Poderoso declamador, deixou gravações que são bem a demonstração desse poder como no já referido "As Portas que Abril Abriu". A cirrose interrompeu-lhe o brilhantismo e o caráter invulgar, matando-o a 18 de janeiro de 1984, numa fase em que trabalhava em "As Palavras das Cantigas" (livro de poemas), mas também num romance autobiográfico que se intitulava "Estrada da Luz - Rua da Saudade", todos publicados de forma póstuma.
Edições Avante
A parceria mais produtiva que Ary dos Santos estabeleceu foi ao lado de Fernando Tordo com quem escreveu mais de uma centena de canções.

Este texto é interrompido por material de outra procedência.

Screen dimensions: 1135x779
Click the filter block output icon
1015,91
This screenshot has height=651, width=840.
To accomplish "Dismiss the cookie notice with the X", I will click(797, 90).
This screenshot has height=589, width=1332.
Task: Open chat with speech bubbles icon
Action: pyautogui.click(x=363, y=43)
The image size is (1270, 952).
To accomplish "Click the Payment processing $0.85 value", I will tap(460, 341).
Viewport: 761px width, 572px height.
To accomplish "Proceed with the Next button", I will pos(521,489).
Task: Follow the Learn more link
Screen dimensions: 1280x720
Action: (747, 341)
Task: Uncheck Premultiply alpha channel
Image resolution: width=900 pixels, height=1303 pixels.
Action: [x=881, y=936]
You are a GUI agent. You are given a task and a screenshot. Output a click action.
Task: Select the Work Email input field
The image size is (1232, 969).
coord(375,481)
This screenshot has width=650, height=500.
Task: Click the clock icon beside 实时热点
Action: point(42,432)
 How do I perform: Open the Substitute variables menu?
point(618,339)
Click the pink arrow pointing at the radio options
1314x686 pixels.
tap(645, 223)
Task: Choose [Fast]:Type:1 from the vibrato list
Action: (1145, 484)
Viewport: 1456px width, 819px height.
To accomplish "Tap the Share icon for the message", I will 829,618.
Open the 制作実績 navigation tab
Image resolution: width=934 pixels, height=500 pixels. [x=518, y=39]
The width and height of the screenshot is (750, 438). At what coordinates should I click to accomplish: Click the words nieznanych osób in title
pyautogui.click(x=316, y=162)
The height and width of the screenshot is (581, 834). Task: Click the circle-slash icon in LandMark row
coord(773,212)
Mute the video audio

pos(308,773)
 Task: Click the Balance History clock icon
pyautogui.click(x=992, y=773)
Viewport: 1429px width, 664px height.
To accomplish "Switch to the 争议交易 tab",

Fernanda Silva tem participação regular aqui no blog. Tudo começou com "O Universo num Grão de Areia", de Mia Couto, a 28 de abril, seguindo-se "A Vida Sonhada das Boas Esposas", de Possidónio Cachapa (11 de maio), "Uma Mentira Mil Vezes Repetida", de Manuel Jorge Marmelo (8 de junho), "Bom Dia, Camaradas", de Ondjaki (27 de junho), "Quem me Dera Ser Onda", de Manuel Rui (5 de julho), e "O Sol e o Menino dos Pés Frios" (16 de julho), de Matilde Rosa Araújo. No passado dia 8 de outubro voltou com "O Tecido de Outono", de António Alçada Baptista e, a 27, leu "Histórias que me Contaste Tu", de Manuel António Pina, seguindo-se "Imagias", de Ana Luísa Amaral, a 12 de novembro, e "Os Memoráveis", de Lídia Jorge, apresentado no passado dia 16. A 23 de novembro, Fernanda Silva leu um trecho do livro "Do Grande e do Pequeno Amor", de Inês Pedrosa e Jorge Colombo. A 5 de dezembro apresentou "O Cavaleiro da Dinamarca", de Sophia de Mello Breyner Andresen.